Segment Start: EXCERPT PROVIDED
Couple retires
Master Sgt. Paul Frazier and Chief Warrant Officer 3 Nikquisha Frazier are retiring from the Army on April 1, 2012, after more than 40 years of combined service.

FORT LEE, Va. (Feb. 9, 2012) -- Take one blind date, add more than 40 combined years of service, throw in experience as a movie extra and TV first sergeant, toss in two sons, spice with an E-8's chevrons and a CWO 3's bars and you've got a recipe for two successful Army careers - and twin retirements.

Nikquisha "Niky" and Paul Frazier have spent years preparing for the civilian careers to follow their upcoming retirements from the Army. The work and planning are paying off for the dual-career couple who were honored at a retirement luncheon on Feb. 3 at the Lee Club. Their official retirement date is April 1.

Niky, a Signal Corps chief warrant officer 3 with 20 years in the Army, is set to use her military training and experience as well as her academic background in a new civilian job managing a global satellite network that handles tactical communication for the Department of Defense. She is currently on terminal leave.

Paul, an Adjutant General Corps master sergeant whose military occupational specialty is human resources, is completing an undergraduate degree in his field while on permissive temporary duty in conjunction with terminal leave.

The Fraziers met on a blind date while Niky was at Fort Benning, Ga., for Airborne School and Paul was stationed at Fort Jackson, S.C. Later, they ended up in the same Fort Jackson unit and dated for six months before marrying.

Paul, who's been in the Army about 18 months longer than Niky, said the compatibility of their MOSs and the fact they have been in different units has allowed them to be stationed together often. There was one three-year period, said Paul, when the Family was together for just a few weeks at a time because of deployments and schools.

Niky noted the military's dwell time policy doesn't acknowledge dual-career couples. They agreed this is one policy area that could be improved to benefit couples who both want a career serving their nation.

Despite the occasional lack of sufficient dwell time, Niky and Paul have always managed to have at least one parent with their two sons, Sabion, now 18 and set to graduate from high school in June, and 13-year-old Nicholas who is an eighth grader. They hope Nicholas will be able to graduate from the high school he enters this fall. Sabion is graduating from the third high school he has attended.

While frequent moves and school changes for children are drawbacks cited by many military Families, there are off-setting benefits such as travel and educational opportunities for the parents. The Fraziers' duty stations have ranged from South Korea, where they had an extended stay and their younger son was born, to Germany where they had opportunities to travel to other European countries with their sons.
Segment End: EXCERPT PROVIDED
Segment Start: DATA LISTING
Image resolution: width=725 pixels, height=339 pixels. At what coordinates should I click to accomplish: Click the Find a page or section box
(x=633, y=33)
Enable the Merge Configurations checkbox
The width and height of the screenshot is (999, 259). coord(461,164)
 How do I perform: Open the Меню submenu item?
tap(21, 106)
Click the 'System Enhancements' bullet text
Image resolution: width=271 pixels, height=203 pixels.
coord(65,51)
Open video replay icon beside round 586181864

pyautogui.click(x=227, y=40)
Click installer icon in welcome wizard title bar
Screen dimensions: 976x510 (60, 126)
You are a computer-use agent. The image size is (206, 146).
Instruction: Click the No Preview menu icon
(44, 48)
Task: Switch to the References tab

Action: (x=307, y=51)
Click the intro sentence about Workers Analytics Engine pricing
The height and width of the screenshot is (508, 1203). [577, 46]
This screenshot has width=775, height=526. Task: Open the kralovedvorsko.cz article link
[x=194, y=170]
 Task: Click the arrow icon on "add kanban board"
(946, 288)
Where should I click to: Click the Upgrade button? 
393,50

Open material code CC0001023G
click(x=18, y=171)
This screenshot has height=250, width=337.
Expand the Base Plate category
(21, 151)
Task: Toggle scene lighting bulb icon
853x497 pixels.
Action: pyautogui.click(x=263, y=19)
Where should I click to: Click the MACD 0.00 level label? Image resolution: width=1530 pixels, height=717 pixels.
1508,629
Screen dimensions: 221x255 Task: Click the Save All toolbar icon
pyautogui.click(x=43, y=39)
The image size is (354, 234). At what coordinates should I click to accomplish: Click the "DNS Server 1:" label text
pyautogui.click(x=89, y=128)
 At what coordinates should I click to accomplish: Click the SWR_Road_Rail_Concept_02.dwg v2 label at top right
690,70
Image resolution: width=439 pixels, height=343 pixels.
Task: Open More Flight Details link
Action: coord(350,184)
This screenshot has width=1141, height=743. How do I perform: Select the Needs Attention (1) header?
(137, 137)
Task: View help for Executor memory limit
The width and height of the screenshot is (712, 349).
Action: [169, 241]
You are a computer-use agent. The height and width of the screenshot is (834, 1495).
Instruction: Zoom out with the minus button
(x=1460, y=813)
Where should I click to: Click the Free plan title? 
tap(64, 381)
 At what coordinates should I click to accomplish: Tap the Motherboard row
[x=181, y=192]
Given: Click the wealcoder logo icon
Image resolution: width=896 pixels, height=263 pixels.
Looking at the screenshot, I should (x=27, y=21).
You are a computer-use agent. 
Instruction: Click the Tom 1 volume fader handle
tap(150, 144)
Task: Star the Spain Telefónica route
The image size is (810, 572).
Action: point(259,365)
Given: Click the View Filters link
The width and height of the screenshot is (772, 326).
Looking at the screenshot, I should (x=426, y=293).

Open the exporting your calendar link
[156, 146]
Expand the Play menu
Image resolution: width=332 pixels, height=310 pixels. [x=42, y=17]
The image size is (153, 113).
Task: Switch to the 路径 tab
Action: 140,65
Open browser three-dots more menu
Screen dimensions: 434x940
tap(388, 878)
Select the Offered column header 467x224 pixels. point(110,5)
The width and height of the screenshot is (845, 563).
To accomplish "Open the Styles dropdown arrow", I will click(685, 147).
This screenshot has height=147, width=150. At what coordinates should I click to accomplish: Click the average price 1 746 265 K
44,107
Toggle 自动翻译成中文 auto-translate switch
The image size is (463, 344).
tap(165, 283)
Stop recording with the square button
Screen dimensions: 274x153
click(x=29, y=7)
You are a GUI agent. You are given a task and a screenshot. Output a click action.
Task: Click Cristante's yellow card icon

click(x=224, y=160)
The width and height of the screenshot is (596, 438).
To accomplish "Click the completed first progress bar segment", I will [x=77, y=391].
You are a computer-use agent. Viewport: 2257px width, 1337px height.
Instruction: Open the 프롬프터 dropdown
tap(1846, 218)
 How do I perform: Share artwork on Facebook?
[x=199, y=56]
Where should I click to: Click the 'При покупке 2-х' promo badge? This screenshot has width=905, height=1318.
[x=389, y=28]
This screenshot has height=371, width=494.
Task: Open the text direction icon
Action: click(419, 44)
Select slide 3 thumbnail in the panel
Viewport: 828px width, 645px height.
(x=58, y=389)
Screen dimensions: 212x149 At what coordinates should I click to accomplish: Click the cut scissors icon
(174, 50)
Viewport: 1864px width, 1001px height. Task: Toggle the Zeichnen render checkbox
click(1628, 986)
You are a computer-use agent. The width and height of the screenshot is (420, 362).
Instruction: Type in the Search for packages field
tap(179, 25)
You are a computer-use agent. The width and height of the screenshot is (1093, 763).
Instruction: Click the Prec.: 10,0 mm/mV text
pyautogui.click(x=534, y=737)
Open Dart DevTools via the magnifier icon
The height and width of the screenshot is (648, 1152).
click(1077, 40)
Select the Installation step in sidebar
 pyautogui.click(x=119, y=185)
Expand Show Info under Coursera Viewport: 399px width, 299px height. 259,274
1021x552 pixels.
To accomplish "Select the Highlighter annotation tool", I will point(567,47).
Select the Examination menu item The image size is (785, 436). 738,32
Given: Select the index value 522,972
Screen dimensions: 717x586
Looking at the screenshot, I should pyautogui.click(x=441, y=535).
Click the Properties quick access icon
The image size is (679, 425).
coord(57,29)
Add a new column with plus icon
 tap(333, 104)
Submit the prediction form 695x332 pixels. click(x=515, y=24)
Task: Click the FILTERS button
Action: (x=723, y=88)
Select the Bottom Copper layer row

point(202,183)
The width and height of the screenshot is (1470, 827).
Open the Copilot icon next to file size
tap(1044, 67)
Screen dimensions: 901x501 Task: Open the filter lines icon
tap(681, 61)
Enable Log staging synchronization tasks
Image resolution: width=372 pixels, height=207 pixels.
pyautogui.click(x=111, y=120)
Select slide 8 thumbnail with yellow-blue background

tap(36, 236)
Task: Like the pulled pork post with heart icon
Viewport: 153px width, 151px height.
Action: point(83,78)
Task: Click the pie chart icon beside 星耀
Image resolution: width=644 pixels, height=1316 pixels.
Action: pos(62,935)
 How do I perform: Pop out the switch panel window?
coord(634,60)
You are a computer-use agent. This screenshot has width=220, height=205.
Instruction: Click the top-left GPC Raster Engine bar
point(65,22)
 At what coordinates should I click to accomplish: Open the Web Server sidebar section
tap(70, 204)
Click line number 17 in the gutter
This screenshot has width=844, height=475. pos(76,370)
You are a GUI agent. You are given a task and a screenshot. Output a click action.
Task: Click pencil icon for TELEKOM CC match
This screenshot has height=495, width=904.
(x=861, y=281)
Segment End: DATA LISTING
§ **WORK INSTRUCTIONS**: Echo the article about the Fraziers' retirement word for word, from "Despite the occasional" up to and including "he has attended.".

§ **REPLY**:
Despite the occasional lack of sufficient dwell time, Niky and Paul have always managed to have at least one parent with their two sons, Sabion, now 18 and set to graduate from high school in June, and 13-year-old Nicholas who is an eighth grader. They hope Nicholas will be able to graduate from the high school he enters this fall. Sabion is graduating from the third high school he has attended.